Les écrans de cantonnement mentionnés ci-dessus sont tels que
les cantons de désenfumage ont une superficie maximale de 1 600 mètres
carrés et une longueur maximale de 60 mètres conformément
à l'instruction technique no 246 relative au désenfumage dans
les établissements recevant du public, jointe à la circulaire
du 21 juin 1982 complétant la circulaire du 3 mars 1982 relative aux
instructions techniques prévues dans le règlement de sécurité
des établissements recevant du public.
En fonction du risque, le stockage pourra être divisé en plusieurs
volumes unitaires (îlots). Dans tous les cas, le stockage est organisé
de telle façon qu'au minimum le tiers de la surface au sol n'est en
aucun cas utilisée à des fins de stockage. Des passages libres,
d'au moins 2 mètres de largeur, entretenus en état de propreté,
sont réservés latéralement autour de chaque îlot,
de façon à faciliter l'intervention des services de sécurité
en cas d'incendie.
La hauteur des stockages ne doit pas excéder 8 mètres. D'autre
part, un espace libre d'au moins 1 mètre doit être préservé
entre le haut du stockage et le niveau du pied de ferme.

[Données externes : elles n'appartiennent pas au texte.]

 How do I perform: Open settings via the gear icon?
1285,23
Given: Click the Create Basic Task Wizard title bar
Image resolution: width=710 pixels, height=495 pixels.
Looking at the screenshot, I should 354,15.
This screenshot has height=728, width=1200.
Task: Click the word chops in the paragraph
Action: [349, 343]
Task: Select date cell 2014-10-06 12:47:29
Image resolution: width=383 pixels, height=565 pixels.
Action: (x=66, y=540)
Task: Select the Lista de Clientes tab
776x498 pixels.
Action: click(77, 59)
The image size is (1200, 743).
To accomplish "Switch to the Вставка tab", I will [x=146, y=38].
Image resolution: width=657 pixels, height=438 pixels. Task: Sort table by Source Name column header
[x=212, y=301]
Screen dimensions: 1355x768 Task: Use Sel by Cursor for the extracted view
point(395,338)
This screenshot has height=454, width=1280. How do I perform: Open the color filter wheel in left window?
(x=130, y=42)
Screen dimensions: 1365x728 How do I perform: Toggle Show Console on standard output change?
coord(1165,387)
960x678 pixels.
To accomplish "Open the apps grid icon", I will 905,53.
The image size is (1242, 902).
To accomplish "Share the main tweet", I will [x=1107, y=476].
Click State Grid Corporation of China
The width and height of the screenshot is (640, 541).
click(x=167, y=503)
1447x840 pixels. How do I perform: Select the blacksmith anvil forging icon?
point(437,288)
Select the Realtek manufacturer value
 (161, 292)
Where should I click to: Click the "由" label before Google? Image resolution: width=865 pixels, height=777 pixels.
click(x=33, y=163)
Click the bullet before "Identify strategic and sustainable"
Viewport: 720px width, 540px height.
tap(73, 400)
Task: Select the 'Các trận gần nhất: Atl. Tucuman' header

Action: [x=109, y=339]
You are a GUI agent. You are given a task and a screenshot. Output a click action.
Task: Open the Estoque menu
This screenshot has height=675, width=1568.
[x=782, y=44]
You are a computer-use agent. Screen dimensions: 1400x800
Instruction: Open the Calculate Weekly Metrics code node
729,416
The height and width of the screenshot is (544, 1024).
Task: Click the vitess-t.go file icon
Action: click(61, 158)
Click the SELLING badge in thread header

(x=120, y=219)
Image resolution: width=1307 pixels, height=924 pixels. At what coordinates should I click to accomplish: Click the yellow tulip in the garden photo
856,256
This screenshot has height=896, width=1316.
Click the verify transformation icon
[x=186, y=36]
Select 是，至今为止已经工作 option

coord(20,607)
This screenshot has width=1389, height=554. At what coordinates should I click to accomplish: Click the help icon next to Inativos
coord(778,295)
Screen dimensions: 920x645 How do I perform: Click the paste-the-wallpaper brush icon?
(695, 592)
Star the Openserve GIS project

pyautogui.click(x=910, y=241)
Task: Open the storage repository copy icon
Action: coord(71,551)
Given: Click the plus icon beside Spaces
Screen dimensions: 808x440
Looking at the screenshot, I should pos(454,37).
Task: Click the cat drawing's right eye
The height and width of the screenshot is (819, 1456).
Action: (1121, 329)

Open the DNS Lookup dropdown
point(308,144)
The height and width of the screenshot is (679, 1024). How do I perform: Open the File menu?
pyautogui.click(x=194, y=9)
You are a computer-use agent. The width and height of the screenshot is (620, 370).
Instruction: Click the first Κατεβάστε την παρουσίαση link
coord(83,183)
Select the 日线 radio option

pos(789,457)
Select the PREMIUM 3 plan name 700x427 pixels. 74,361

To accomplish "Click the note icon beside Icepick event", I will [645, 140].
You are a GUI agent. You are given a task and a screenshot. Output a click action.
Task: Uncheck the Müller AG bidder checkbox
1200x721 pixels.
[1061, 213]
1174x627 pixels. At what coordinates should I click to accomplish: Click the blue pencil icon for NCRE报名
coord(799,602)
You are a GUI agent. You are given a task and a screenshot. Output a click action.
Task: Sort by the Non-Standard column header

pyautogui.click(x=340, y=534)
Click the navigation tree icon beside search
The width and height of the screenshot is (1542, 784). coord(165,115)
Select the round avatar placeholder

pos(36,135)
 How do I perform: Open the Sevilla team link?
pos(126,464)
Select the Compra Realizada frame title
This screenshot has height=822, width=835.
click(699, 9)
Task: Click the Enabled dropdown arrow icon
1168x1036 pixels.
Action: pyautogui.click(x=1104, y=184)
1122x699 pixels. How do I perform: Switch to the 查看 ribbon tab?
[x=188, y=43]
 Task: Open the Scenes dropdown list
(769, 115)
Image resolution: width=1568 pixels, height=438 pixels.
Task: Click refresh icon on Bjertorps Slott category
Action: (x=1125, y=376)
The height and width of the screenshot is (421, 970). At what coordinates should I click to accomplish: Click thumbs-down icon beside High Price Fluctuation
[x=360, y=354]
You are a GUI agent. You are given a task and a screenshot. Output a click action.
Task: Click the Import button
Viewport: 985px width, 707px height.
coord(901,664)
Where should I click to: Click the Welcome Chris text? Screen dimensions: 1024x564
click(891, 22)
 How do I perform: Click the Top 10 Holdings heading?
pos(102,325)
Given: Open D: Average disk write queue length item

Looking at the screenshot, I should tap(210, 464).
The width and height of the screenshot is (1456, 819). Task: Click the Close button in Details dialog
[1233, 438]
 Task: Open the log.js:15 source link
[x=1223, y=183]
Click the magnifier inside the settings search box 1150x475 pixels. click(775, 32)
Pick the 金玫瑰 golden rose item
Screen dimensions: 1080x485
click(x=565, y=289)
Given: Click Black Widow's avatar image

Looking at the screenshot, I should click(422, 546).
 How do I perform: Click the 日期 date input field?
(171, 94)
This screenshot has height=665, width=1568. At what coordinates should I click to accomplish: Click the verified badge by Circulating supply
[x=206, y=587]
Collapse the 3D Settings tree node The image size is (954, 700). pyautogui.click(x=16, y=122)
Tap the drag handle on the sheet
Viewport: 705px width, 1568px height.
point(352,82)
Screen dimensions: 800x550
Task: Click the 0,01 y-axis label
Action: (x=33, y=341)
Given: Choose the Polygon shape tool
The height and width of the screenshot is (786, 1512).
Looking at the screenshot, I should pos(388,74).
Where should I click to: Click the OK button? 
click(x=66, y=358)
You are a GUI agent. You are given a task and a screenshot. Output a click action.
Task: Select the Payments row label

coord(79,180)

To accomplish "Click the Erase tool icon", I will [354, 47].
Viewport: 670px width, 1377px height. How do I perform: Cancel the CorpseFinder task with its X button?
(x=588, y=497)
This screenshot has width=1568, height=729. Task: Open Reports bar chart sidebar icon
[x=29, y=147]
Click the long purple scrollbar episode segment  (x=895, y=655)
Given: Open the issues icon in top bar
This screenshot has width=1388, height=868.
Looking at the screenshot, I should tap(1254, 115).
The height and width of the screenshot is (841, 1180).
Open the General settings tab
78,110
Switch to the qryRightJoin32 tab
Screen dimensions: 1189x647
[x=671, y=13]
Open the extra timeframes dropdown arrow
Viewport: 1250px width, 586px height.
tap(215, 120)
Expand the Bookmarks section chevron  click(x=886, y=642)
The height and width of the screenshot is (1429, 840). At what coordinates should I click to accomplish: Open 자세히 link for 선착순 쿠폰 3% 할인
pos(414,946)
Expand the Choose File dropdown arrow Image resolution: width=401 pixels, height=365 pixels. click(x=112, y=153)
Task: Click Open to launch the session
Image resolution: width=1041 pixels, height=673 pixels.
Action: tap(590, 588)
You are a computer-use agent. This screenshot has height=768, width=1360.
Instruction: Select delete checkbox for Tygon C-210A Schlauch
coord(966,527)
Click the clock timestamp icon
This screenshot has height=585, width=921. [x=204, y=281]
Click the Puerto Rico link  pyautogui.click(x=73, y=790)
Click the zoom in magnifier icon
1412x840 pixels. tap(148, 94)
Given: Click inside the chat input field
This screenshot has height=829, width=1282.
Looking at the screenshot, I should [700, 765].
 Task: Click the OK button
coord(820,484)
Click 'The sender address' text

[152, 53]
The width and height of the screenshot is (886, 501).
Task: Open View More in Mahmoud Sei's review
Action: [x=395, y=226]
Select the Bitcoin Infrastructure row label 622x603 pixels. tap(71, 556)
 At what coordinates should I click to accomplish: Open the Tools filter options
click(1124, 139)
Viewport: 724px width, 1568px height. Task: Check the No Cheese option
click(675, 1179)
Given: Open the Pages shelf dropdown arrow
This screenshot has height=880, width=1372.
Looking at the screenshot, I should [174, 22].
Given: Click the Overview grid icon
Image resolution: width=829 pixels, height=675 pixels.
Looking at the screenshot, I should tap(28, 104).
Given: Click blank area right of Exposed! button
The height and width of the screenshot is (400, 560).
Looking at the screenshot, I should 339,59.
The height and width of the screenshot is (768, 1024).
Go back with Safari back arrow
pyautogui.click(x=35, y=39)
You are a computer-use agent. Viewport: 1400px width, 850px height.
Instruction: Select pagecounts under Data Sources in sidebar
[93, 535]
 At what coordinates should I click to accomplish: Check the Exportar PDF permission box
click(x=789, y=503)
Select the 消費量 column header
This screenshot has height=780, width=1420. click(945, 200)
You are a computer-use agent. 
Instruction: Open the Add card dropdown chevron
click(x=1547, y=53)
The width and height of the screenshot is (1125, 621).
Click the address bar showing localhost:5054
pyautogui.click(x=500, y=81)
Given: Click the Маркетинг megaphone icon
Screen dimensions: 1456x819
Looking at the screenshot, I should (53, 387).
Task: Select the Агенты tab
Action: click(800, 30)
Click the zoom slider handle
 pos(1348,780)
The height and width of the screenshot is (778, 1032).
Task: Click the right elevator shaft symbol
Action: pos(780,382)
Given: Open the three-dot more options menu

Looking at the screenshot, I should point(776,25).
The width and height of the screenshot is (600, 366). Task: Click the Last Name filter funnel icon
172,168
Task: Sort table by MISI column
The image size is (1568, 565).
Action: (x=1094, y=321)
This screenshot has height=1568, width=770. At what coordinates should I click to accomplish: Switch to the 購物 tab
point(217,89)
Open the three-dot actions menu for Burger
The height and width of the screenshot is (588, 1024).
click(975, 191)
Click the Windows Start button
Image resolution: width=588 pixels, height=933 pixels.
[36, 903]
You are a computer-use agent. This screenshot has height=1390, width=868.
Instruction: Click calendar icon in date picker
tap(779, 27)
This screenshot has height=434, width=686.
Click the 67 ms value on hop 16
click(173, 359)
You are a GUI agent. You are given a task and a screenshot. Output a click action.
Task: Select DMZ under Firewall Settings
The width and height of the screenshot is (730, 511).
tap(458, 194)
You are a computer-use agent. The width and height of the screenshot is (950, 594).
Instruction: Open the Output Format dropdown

Dans le cas de stockage de produits dont 50 % de la masse totale unitaire
est composée de polymères à l'état alvéolaire
ou expansé, le stockage est divisé en ilôts dont le volume
unitaire ne doit pas dépasser 600 mètres cubes. Si l'installation
est équipée d'un système d'extinction automatique d'incendie
de type sprinklage, ce volume est porté à 1 200 mètres
cubes.
Il est interdit d'entreposer dans le dépôt d'autres matières
combustibles à moins de 2 mètres des îlots de produits
dont 50 % de la masse totale unitaire est composée de polymères
à l'état alvéolaire ou expansé.
Les stockages situés à l'extérieur des locaux abritant
des installations relevant des rubriques 2661, 2662 ou 2663, doivent être
séparés des murs extérieurs de ces locaux par un espace
libre d'au moins 5 mètres.
- Date d'application : 14 janvier 2004
Stockage de polymères, rubrique N°2662 et installation
de transformation de polymères, rubrique N°2661 + rubrique 2663 en
D
- L'exploitant doit tenir à jour un état indiquant
la nature et la quantité des produits dangereux détenus, auquel
est annexé un plan général des stockages. Cet état
est tenu à la disposition de l'inspection des installations classées
et des service d'incendie et de secours.
La présence dans les ateliers de matières dangereuses ou combustibles
est limitée aux nécessités de l'exploitation.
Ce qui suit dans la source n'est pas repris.